The main point of the article, and the focus of The New York Times report, is based on a single and dubious correlation: Parents who reported reading and owning more books had children whose brains showed greater activation when hearing the sentences. As part of the larger study, the researchers asked parents a few cursory questions about how often they read books to their children and how many books they had in their home. It’s no surprise that parents responded affirmatively to these questions, especially when they were invested enough in their children’s development to have enrolled them in a brain imaging study. In fact, the range of scores on these questions was remarkably narrow (13 to 19, with a skew toward the higher scores). These kinds of questions are especially prone to a “social desirability bias” in which parents feel a strong pressure to overestimate how often they engage in activities, such as book-reading, that are widely touted by experts as good for children. Contemporary studies no longer take these questions by themselves as reliable indicators of the frequency of book-reading in the home. Researcher Monique Sénéchal has even created a cheat-proof test – a checklist for parents containing the titles of real children’s books mixed in with fake titles – to gain a more accurate estimate of how often the parents are actually reading. Finally, parents answered these questions up to 20 months after the children’s brain scans. Thus, the measure of book-reading frequency in this study is limited, as the authors themselves acknowledge.

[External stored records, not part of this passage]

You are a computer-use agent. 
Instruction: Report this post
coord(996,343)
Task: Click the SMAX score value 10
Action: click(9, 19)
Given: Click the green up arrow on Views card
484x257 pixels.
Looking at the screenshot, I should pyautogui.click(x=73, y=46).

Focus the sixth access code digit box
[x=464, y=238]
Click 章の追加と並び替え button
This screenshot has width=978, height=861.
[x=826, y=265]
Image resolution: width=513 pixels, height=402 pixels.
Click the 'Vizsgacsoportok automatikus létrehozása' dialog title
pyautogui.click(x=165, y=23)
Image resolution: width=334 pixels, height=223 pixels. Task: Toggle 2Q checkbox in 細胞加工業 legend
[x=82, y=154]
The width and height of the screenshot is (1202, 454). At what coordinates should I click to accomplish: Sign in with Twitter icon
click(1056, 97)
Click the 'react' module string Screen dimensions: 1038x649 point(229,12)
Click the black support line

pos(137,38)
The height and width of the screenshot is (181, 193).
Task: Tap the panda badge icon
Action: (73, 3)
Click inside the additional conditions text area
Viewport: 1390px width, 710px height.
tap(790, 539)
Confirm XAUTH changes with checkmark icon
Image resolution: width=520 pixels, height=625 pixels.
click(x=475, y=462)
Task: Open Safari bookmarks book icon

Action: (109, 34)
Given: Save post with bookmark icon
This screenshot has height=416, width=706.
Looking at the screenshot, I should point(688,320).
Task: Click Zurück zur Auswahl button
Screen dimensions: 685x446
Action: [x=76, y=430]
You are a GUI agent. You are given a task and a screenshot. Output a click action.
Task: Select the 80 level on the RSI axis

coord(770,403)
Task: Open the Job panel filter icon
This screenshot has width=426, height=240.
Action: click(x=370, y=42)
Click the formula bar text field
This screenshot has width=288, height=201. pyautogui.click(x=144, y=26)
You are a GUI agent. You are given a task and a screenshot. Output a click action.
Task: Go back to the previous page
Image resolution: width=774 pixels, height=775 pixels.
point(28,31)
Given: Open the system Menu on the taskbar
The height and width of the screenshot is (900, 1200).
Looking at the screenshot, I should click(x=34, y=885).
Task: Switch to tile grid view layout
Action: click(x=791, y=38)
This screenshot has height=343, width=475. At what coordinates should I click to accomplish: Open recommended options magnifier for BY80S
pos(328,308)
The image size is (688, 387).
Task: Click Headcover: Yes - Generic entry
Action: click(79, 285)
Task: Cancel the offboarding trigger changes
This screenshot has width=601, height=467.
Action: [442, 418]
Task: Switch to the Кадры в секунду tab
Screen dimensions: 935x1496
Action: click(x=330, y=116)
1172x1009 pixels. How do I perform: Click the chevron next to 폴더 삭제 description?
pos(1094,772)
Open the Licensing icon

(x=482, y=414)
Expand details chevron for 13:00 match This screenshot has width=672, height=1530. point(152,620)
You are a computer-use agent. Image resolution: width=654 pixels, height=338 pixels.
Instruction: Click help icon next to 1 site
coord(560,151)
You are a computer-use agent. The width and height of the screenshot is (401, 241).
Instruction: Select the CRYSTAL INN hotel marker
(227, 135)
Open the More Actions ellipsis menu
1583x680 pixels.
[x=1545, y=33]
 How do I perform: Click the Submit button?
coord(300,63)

Just as crucial, the researchers didn’t control for children’s language development in the correlation between their book-reading frequency measure and the children’s brain activation. Children with more advanced language would almost certainly have shown greater activation when hearing the sentences, simply because of their advanced vocabulary and mastery of sentence structure. Most likely, the highlighted correlation reflects children with better language skills having parents who report more frequent reading.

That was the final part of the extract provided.